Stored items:
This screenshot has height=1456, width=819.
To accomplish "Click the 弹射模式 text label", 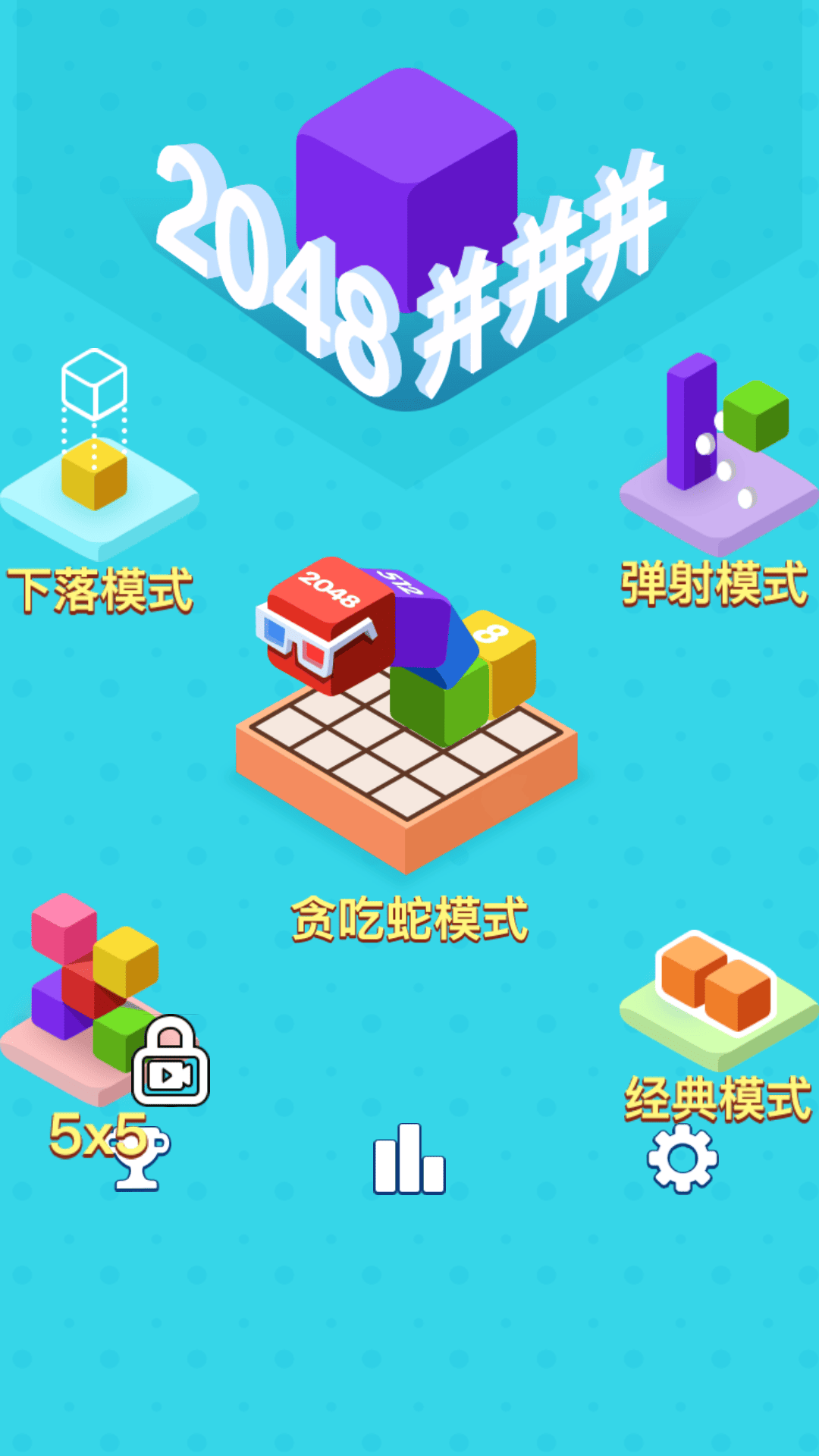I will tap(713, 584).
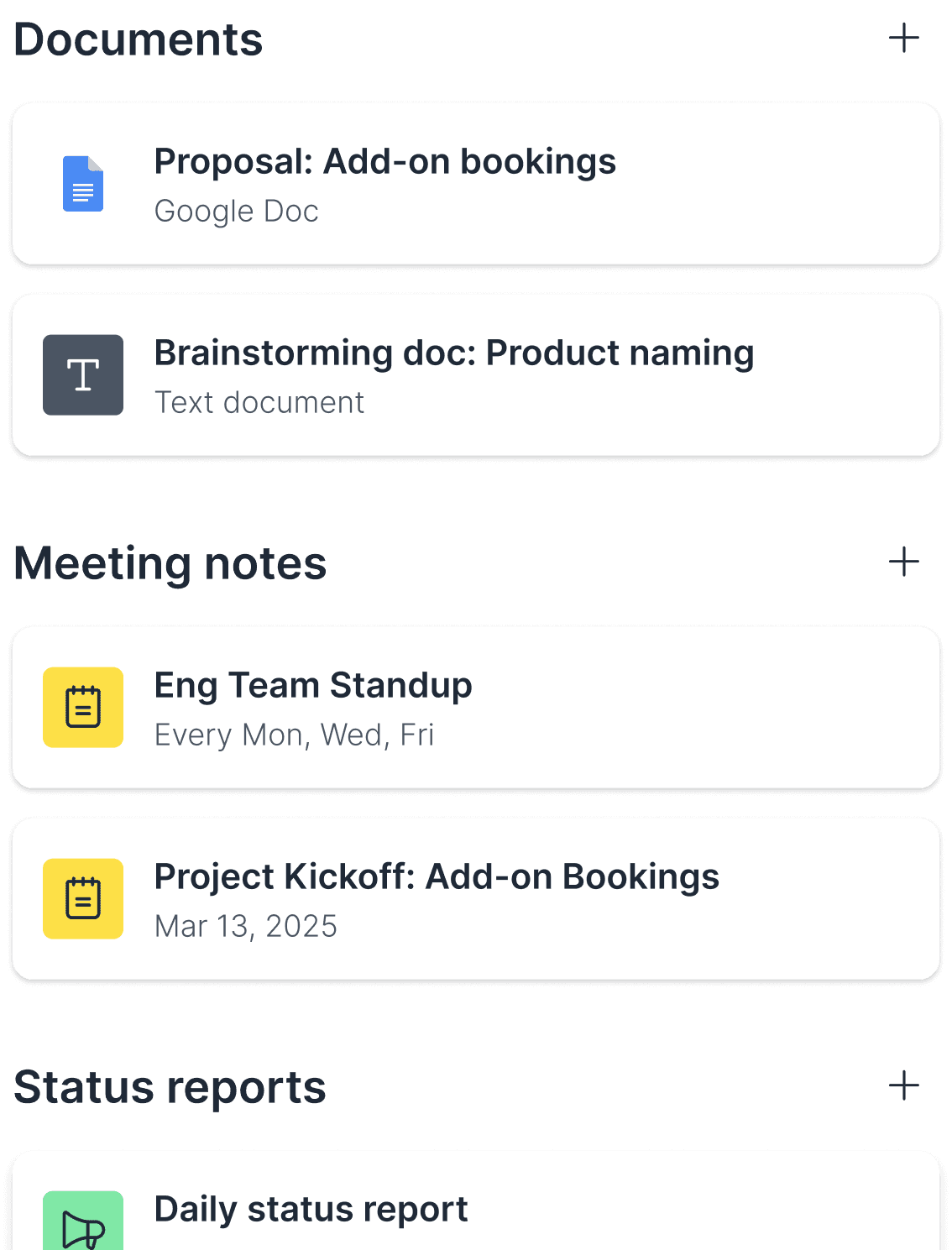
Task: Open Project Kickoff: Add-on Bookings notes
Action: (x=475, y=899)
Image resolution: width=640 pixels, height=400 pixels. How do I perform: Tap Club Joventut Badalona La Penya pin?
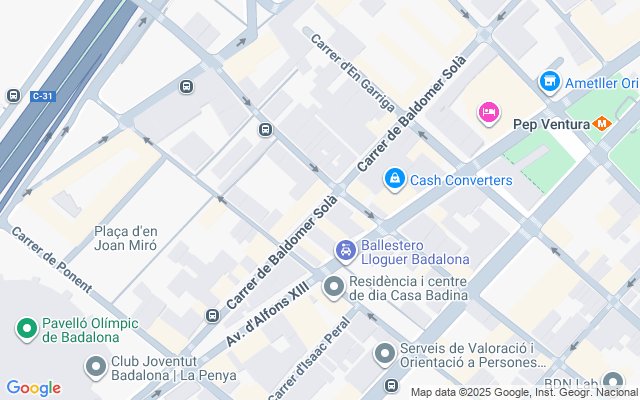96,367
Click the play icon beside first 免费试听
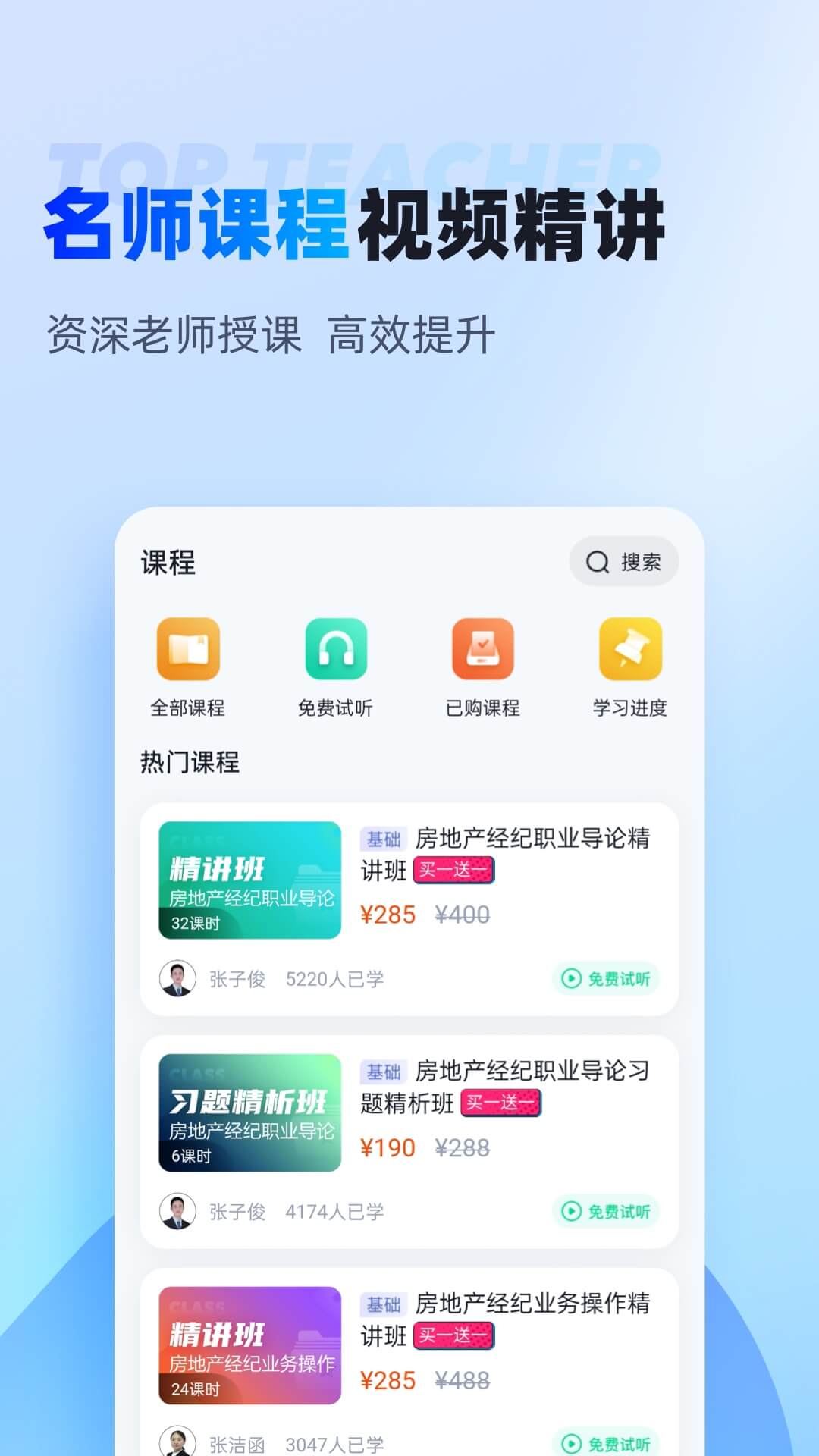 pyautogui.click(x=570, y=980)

» **What the task asks**
Rewrite the entries from the line containing "Image resolution: width=640" through the end of the entries, reproducing every line and raising each coordinate in the answers by 74. Omit the pictures.

» **Solution to the problem**
Image resolution: width=640 pixels, height=400 pixels. How do I perform: Tap Club Joventut Badalona La Penya pin?
170,441
Click the play icon beside first 免费试听
 pyautogui.click(x=644, y=1054)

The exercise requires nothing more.